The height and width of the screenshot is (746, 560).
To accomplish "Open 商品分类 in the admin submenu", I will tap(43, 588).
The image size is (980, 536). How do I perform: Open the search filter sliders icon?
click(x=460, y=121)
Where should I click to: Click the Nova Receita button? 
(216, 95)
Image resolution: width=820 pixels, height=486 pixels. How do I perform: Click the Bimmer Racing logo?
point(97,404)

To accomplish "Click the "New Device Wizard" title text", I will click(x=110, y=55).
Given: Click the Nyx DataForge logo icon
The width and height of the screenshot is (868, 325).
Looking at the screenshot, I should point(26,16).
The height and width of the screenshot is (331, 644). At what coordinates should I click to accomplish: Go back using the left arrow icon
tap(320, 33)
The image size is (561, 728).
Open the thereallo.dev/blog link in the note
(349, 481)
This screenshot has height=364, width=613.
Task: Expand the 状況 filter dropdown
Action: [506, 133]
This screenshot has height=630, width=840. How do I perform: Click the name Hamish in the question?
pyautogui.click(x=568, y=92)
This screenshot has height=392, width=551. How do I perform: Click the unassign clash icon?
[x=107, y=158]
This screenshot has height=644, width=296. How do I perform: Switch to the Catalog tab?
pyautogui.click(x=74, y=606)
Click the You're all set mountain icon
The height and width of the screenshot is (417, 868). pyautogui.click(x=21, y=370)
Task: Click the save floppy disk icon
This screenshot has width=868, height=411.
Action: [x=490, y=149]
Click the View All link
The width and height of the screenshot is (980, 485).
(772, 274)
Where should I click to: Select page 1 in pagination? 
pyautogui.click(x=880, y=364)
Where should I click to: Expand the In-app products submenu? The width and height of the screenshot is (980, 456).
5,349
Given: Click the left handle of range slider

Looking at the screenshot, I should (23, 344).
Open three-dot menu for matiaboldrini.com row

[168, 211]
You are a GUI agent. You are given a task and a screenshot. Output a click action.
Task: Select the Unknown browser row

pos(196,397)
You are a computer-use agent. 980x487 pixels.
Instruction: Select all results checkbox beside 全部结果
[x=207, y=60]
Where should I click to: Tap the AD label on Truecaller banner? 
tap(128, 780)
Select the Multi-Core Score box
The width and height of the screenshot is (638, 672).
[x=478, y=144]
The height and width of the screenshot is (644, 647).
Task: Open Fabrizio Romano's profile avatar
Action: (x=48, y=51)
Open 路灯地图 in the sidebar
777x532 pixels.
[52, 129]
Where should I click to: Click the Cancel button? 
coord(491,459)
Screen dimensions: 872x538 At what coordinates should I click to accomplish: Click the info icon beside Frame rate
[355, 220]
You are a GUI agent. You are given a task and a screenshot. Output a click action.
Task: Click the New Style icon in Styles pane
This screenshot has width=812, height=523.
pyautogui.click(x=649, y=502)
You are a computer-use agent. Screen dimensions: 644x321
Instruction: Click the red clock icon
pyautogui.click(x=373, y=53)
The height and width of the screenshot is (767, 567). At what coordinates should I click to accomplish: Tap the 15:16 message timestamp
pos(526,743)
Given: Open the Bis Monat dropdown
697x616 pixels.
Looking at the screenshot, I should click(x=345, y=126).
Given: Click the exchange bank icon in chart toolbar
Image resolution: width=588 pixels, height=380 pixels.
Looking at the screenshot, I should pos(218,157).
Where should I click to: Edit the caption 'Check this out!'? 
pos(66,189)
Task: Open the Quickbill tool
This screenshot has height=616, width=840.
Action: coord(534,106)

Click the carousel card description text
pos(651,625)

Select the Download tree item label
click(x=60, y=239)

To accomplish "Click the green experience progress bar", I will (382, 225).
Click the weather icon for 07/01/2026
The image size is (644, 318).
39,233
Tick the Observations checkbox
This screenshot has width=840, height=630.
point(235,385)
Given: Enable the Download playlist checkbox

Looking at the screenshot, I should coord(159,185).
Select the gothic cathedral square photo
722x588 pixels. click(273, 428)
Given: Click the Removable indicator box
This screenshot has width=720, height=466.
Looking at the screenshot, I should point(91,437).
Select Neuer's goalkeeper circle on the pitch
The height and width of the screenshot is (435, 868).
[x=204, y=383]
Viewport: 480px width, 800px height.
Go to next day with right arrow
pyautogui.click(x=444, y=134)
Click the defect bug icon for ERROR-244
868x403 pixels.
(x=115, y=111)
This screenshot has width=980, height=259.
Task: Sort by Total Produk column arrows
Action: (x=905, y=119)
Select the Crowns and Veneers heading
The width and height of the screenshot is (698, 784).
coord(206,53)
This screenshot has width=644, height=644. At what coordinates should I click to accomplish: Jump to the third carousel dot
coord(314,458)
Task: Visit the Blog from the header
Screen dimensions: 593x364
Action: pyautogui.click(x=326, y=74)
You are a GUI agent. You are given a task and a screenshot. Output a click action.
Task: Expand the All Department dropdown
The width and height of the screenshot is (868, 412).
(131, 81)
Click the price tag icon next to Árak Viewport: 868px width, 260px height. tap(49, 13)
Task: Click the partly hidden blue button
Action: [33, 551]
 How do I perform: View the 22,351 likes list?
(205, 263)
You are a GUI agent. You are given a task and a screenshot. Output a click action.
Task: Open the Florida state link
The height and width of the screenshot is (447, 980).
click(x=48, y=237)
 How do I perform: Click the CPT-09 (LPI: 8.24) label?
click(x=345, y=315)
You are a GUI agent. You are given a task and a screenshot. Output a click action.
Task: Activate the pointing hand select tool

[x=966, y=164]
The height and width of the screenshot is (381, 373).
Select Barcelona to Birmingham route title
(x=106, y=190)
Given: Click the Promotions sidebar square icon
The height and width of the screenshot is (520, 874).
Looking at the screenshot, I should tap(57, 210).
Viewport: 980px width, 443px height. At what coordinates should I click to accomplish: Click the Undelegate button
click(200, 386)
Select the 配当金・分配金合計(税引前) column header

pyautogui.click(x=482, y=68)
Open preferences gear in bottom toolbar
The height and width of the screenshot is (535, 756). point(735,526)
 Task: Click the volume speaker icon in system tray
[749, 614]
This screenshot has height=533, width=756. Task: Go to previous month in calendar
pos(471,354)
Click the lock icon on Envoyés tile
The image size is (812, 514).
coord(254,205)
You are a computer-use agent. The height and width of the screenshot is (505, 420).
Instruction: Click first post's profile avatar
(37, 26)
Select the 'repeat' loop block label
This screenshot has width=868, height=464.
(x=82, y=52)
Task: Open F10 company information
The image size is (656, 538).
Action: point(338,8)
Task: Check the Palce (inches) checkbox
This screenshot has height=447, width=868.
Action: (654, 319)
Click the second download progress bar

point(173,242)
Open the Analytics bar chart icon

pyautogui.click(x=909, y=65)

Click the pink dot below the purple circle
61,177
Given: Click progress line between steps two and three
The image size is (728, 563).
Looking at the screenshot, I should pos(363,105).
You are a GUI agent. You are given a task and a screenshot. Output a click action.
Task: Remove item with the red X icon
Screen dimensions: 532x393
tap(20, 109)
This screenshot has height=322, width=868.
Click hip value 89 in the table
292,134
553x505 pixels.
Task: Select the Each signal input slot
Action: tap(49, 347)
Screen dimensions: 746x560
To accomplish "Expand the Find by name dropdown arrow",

> _INSTRUCTIONS TO FOLLOW_:
Above are the records; set each one down word for word.

> _RESPONSE TO THE EXERCISE_:
The height and width of the screenshot is (746, 560).
To accomplish "Open 商品分类 in the admin submenu", I will tap(43, 588).
The image size is (980, 536). How do I perform: Open the search filter sliders icon?
click(x=460, y=121)
Where should I click to: Click the Nova Receita button? 
(216, 95)
Image resolution: width=820 pixels, height=486 pixels. How do I perform: Click the Bimmer Racing logo?
point(97,404)

To accomplish "Click the "New Device Wizard" title text", I will click(x=110, y=55).
Given: Click the Nyx DataForge logo icon
The width and height of the screenshot is (868, 325).
Looking at the screenshot, I should point(26,16).
The height and width of the screenshot is (331, 644). At what coordinates should I click to accomplish: Go back using the left arrow icon
tap(320, 33)
The image size is (561, 728).
Open the thereallo.dev/blog link in the note
(349, 481)
This screenshot has height=364, width=613.
Task: Expand the 状況 filter dropdown
Action: [506, 133]
This screenshot has height=630, width=840. How do I perform: Click the name Hamish in the question?
pyautogui.click(x=568, y=92)
This screenshot has height=392, width=551. How do I perform: Click the unassign clash icon?
[x=107, y=158]
This screenshot has height=644, width=296. How do I perform: Switch to the Catalog tab?
pyautogui.click(x=74, y=606)
Click the You're all set mountain icon
The height and width of the screenshot is (417, 868). pyautogui.click(x=21, y=370)
Task: Click the save floppy disk icon
This screenshot has width=868, height=411.
Action: [x=490, y=149]
Click the View All link
The width and height of the screenshot is (980, 485).
(772, 274)
Where should I click to: Select page 1 in pagination? 
pyautogui.click(x=880, y=364)
Where should I click to: Expand the In-app products submenu? The width and height of the screenshot is (980, 456).
5,349
Given: Click the left handle of range slider

Looking at the screenshot, I should (23, 344).
Open three-dot menu for matiaboldrini.com row

[168, 211]
You are a GUI agent. You are given a task and a screenshot. Output a click action.
Task: Select the Unknown browser row

pos(196,397)
You are a computer-use agent. 980x487 pixels.
Instruction: Select all results checkbox beside 全部结果
[x=207, y=60]
Where should I click to: Tap the AD label on Truecaller banner? 
tap(128, 780)
Select the Multi-Core Score box
The width and height of the screenshot is (638, 672).
[x=478, y=144]
The height and width of the screenshot is (644, 647).
Task: Open Fabrizio Romano's profile avatar
Action: (x=48, y=51)
Open 路灯地图 in the sidebar
777x532 pixels.
[52, 129]
Where should I click to: Click the Cancel button? 
coord(491,459)
Screen dimensions: 872x538 At what coordinates should I click to accomplish: Click the info icon beside Frame rate
[355, 220]
You are a GUI agent. You are given a task and a screenshot. Output a click action.
Task: Click the New Style icon in Styles pane
This screenshot has width=812, height=523.
pyautogui.click(x=649, y=502)
You are a computer-use agent. Screen dimensions: 644x321
Instruction: Click the red clock icon
pyautogui.click(x=373, y=53)
The height and width of the screenshot is (767, 567). At what coordinates should I click to accomplish: Tap the 15:16 message timestamp
pos(526,743)
Given: Open the Bis Monat dropdown
697x616 pixels.
Looking at the screenshot, I should click(x=345, y=126).
Given: Click the exchange bank icon in chart toolbar
Image resolution: width=588 pixels, height=380 pixels.
Looking at the screenshot, I should pos(218,157).
Where should I click to: Edit the caption 'Check this out!'? 
pos(66,189)
Task: Open the Quickbill tool
This screenshot has height=616, width=840.
Action: coord(534,106)

Click the carousel card description text
pos(651,625)

Select the Download tree item label
click(x=60, y=239)

To accomplish "Click the green experience progress bar", I will (382, 225).
Click the weather icon for 07/01/2026
The image size is (644, 318).
39,233
Tick the Observations checkbox
This screenshot has width=840, height=630.
point(235,385)
Given: Enable the Download playlist checkbox

Looking at the screenshot, I should coord(159,185).
Select the gothic cathedral square photo
722x588 pixels. click(273, 428)
Given: Click the Removable indicator box
This screenshot has width=720, height=466.
Looking at the screenshot, I should point(91,437).
Select Neuer's goalkeeper circle on the pitch
The height and width of the screenshot is (435, 868).
[x=204, y=383]
Viewport: 480px width, 800px height.
Go to next day with right arrow
pyautogui.click(x=444, y=134)
Click the defect bug icon for ERROR-244
868x403 pixels.
(x=115, y=111)
This screenshot has width=980, height=259.
Task: Sort by Total Produk column arrows
Action: (x=905, y=119)
Select the Crowns and Veneers heading
The width and height of the screenshot is (698, 784).
coord(206,53)
This screenshot has width=644, height=644. At what coordinates should I click to accomplish: Jump to the third carousel dot
coord(314,458)
Task: Visit the Blog from the header
Screen dimensions: 593x364
Action: pyautogui.click(x=326, y=74)
You are a GUI agent. You are given a task and a screenshot. Output a click action.
Task: Expand the All Department dropdown
The width and height of the screenshot is (868, 412).
(131, 81)
Click the price tag icon next to Árak Viewport: 868px width, 260px height. tap(49, 13)
Task: Click the partly hidden blue button
Action: [33, 551]
 How do I perform: View the 22,351 likes list?
(205, 263)
You are a GUI agent. You are given a task and a screenshot. Output a click action.
Task: Open the Florida state link
The height and width of the screenshot is (447, 980).
click(x=48, y=237)
 How do I perform: Click the CPT-09 (LPI: 8.24) label?
click(x=345, y=315)
You are a GUI agent. You are given a task and a screenshot. Output a click action.
Task: Activate the pointing hand select tool

[x=966, y=164]
The height and width of the screenshot is (381, 373).
Select Barcelona to Birmingham route title
(x=106, y=190)
Given: Click the Promotions sidebar square icon
The height and width of the screenshot is (520, 874).
Looking at the screenshot, I should tap(57, 210).
Viewport: 980px width, 443px height. At what coordinates should I click to accomplish: Click the Undelegate button
click(200, 386)
Select the 配当金・分配金合計(税引前) column header

pyautogui.click(x=482, y=68)
Open preferences gear in bottom toolbar
The height and width of the screenshot is (535, 756). point(735,526)
 Task: Click the volume speaker icon in system tray
[749, 614]
This screenshot has height=533, width=756. Task: Go to previous month in calendar
pos(471,354)
Click the lock icon on Envoyés tile
The image size is (812, 514).
coord(254,205)
You are a computer-use agent. The height and width of the screenshot is (505, 420).
Instruction: Click first post's profile avatar
(37, 26)
Select the 'repeat' loop block label
This screenshot has width=868, height=464.
(x=82, y=52)
Task: Open F10 company information
The image size is (656, 538).
Action: point(338,8)
Task: Check the Palce (inches) checkbox
This screenshot has height=447, width=868.
Action: (654, 319)
Click the second download progress bar

point(173,242)
Open the Analytics bar chart icon

pyautogui.click(x=909, y=65)

Click the pink dot below the purple circle
61,177
Given: Click progress line between steps two and three
The image size is (728, 563).
Looking at the screenshot, I should pos(363,105).
You are a GUI agent. You are given a task and a screenshot. Output a click action.
Task: Remove item with the red X icon
Screen dimensions: 532x393
tap(20, 109)
This screenshot has height=322, width=868.
Click hip value 89 in the table
292,134
553x505 pixels.
Task: Select the Each signal input slot
Action: tap(49, 347)
Screen dimensions: 746x560
To accomplish "Expand the Find by name dropdown arrow",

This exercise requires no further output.